The report finds that there are distinct differences in children’s well-being depending on the region in which they live. Key findings from regional comparisons show that:
- Children in Appalachian and metropolitan counties have the lowest overall level of well-being. Appalachian counties scored the lowest on every economic indicator, and metropolitan counties had the lowest scores on most of the health, education, and safety indicators.
- Suburban counties had the highest level of child well-being in all indicators except one, babies born at low birth weight. Suburban counties have the highest median incomes ($57,068), lowest child poverty rates (15.9%), lowest unemployment (6.5%), highest rates of fourth grade math (85%) and reading (92.4%) proficiency, and lowest teen birth rate (9.2), for example.
- Rural, non-Appalachian counties generally fare second best in child well-being after suburban counties.

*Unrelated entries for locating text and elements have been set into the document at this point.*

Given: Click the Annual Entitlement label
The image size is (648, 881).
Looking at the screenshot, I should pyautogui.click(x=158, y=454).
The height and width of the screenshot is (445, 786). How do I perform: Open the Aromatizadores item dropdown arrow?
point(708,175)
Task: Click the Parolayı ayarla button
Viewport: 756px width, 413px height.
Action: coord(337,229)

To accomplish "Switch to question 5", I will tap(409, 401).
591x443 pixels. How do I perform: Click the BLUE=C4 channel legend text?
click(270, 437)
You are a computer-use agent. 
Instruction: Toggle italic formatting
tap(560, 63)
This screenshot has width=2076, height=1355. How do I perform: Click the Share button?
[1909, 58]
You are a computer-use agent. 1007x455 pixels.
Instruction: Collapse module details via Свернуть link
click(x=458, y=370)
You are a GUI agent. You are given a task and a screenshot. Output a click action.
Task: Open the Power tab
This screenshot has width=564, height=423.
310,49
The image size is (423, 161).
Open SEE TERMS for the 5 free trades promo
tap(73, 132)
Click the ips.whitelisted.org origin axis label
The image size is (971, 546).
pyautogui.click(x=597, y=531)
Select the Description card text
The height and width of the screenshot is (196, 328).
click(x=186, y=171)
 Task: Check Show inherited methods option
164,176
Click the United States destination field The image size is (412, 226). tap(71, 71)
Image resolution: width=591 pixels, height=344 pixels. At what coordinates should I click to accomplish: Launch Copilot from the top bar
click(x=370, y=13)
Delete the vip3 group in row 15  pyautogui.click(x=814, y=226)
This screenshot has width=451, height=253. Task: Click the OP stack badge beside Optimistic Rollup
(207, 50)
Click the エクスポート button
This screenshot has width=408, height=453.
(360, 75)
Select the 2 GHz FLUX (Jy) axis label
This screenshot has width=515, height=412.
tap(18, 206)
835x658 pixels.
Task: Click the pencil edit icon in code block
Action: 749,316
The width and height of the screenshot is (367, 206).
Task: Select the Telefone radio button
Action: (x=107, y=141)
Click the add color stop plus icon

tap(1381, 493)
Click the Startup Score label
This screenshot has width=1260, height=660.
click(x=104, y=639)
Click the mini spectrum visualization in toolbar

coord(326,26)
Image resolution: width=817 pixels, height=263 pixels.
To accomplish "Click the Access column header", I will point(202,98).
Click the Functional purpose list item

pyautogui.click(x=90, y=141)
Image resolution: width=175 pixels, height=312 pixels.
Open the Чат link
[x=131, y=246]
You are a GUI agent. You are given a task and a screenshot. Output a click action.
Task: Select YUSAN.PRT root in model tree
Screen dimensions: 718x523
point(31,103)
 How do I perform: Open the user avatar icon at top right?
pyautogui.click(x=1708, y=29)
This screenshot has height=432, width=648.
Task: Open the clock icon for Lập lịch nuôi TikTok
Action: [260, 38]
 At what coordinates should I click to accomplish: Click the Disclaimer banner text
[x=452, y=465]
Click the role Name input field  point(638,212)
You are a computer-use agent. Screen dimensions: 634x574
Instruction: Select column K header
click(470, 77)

They have the lowest rate of babies born at low birth weight (6.8%).
- Child poverty rates are much higher for Appalachian (28.3%) and metropolitan (26.2%) regions than in suburban (15.9%) and rural, non-Appalachian regions (19.7%)
- The percent of children in poverty increased in all 88 counties during the period 2002-2012, but rural, non-Appalachian and suburban counties saw the largest percent increases (92% for rural and 80.5% for suburban) during that decade.
In addition to providing statewide information, the book also provides county-level data on a yearly set of indicators. Examples of KIDS COUNT data by county include:
Indicator Ohio Data Best on Indicator Worst on Indicator
Median household income $46,873 Delaware ($87,470) Athens ($33,950)
Children in poverty 23.6% Delaware (5.9%) Jackson (35.2%)
4th grade reading proficiency 87.7% Paulding (97.6%) Monroe (78.2%)
Babies born at low birth weight 8.6% Holmes (5%) Meigs (12.4%)
“Where children live matters,” notes Children’s Defense Fund-Ohio’s Executive Director, Renuka Mayadev. “The findings suggest children in different parts of the state have different needs. Policymakers must resist an easy one-size-fits-all approach. Our state’s future depends on thoughtful solutions tied to the communities in which our children live.”
The Data Book can be found online in the Research Library at www.cdfohio.org. County fact sheets with data for each of Ohio’s 88 counties as well as other KIDS COUNT resources are available for download at http://ow.ly/B54dz. The national KIDS COUNT Data Center also provides tools for comparing states and counties, creating graphs and maps, and tracking data over time. The Data Center website is www.datacenter.kidscount.org.
The Data Book is produced by the Children’s Defense Fund-Ohio with the generous support of the Annie E. Casey Foundation. The Children’s Defense Fund Leave No Child Behind® mission is to ensure every child a Healthy Start, a Head Start, a Fair Start, aSafe Start and a Moral Start in life and successful passage to adulthood with the help of caring families and communities.